Penguin Random House (PRH) has been ranked among the top 50 UK employers to have "taken the most action to improve social mobility in the workplace".
According to the Social Mobility Foundation (SMF), The Social Mobility Employer Index 2018 ranks UK employers across seven areas including the work they do with young people, their recruitment and selection processes and how people from lower income backgrounds progress within their organisations, benchmarking the scores within the same sector.
PRH took 39th place in the 2018 index, which published on Wednesday (11th July) in partnership with sponsors the City of London Corporation. Altogether 100 employers from 18 sectors entered.
With other entrants including banks, law firms, government departments, engineering firms, retail firms and technology companies, top spots went to KPMG UK LLP, ranked number one, Grant Thornton UK, ranked number two, and the Ministry of Justice, ranked number three. The SMC said it "does not punish employers for starting from a low base, but rather rewards them for taking significant action to improve this", adding "the top 50 are thus those taking the most action on social mobility and not the 50 that are already the most representative of the country at large".
Val Garside, HR director of Penguin Random House UK, said she was delighted by the company's efforts to become more inclusive had been recognised.

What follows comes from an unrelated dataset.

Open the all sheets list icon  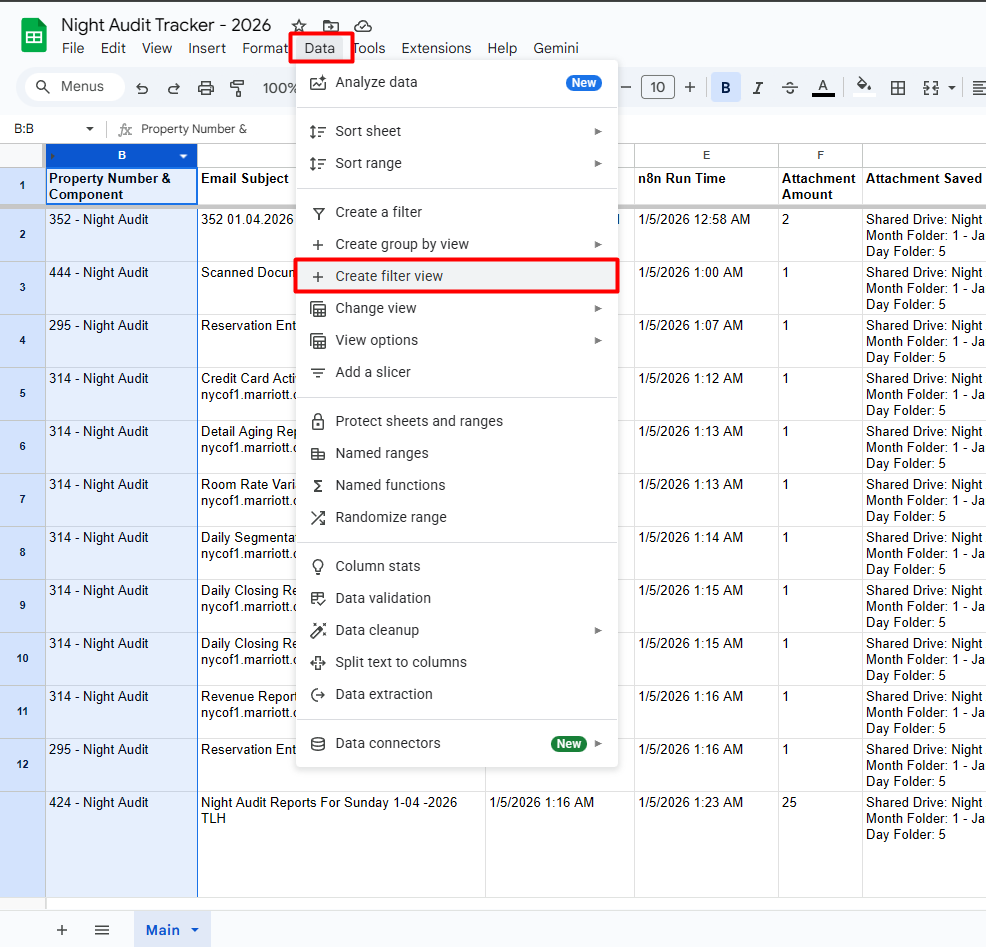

Over the past few years, PRH's work to make its workforce more representative of society has included removing the need for a university degree from all jobs; providing 450 paid two-week work experience placements every year, as part of which it offers subsidised accommodation for candidates joining the company from outside London in partnership with The Book Trade Charity; increasing the pay of eight-week summer internships to the London Living Wage; offering paid 6-month editorial traineeships for BAME and socio-economically marginalised candidates with The Scheme; running JobHack, a series of interactive careers workshops for 18-25 year olds around the country, focusing on areas of low social mobility and loaning staff the cost of a rental deposit via a Home Sweet Loan scheme.
"Great talent can come from anywhere and having diverse teams that reflect a variety of backgrounds and communities means hearing different voices, ideas and perspectives," said Garside. "For too long publishing has struggled to attract and retain people from different backgrounds. We’re working hard to change this - and I’m delighted that the efforts of so many people in our organisation to become a more inclusive employer has gained this recognition."

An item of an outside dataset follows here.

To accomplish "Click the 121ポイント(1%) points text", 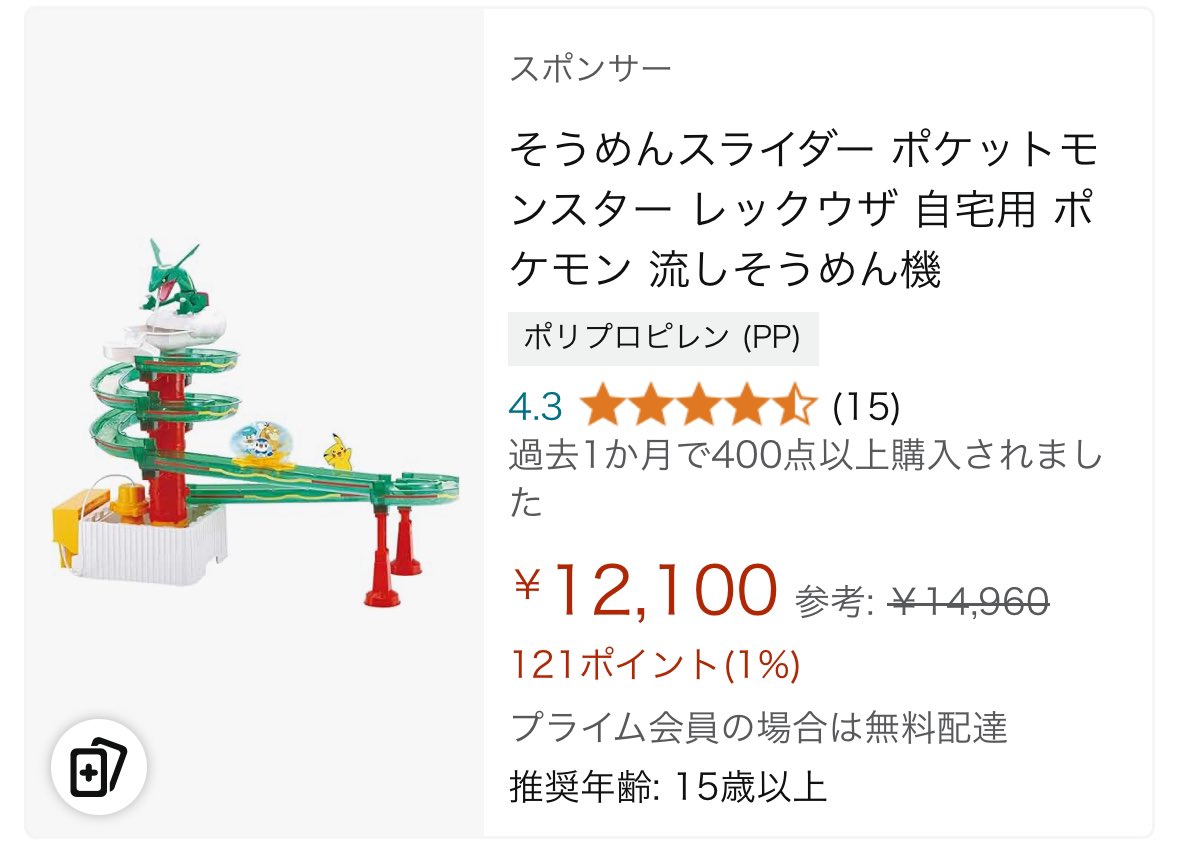I will tap(655, 664).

The Rt Hon Alan Milburn, former chair of the Social Mobility Commission, said: "There is a mood for change in the nation. As the Index shows, social mobility is becoming a cause for more and more of our country's top employers. It is welcome that they are stepping up to the plate. They are making these changes both because they see the social need to do so and because they recognise the business benefit that greater diversity can bring."

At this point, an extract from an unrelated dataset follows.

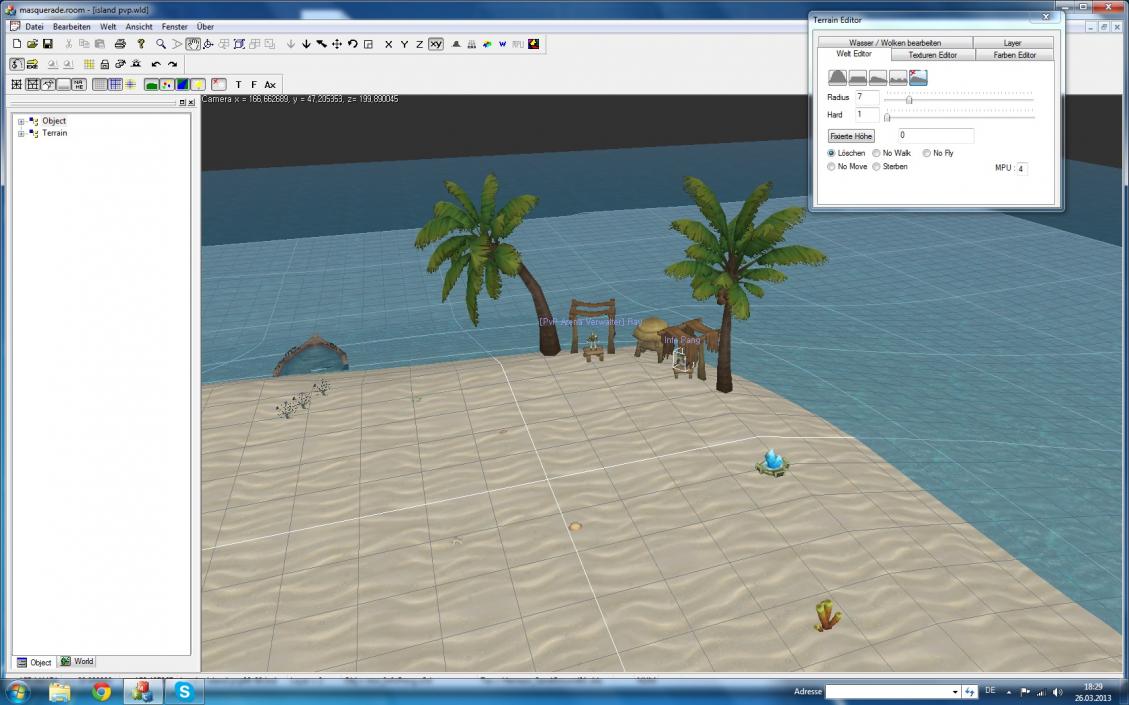Switch to the Texturen Editor tab
The image size is (1129, 705).
point(932,55)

Although SMC found social diversity was now a priority for three in four employers, a voluntary employee survey completed by over 11,000 people found that "challenges remain". In particular it remarked on wide disparities in recruitment processes, evidenced by Russell Group university graduates accounting for 5 in 10 hires in government departments, 6 in 10 in professional services firms and 8 in 10 in law firms. Oxford and Cambridge Universities are meanwhile still visited more by Index entrants for recruitment purposes than 75 universities combined (down from 110 universities combined last year). Those from private schools remain "over-represented at all levels in most of the UK's leading firms", it said.
The findings follow a report published in April that highlighted a "class pay gap" in publishing of up to £23,000 a year and found that people of working class origins make up just 12.6% of the sector.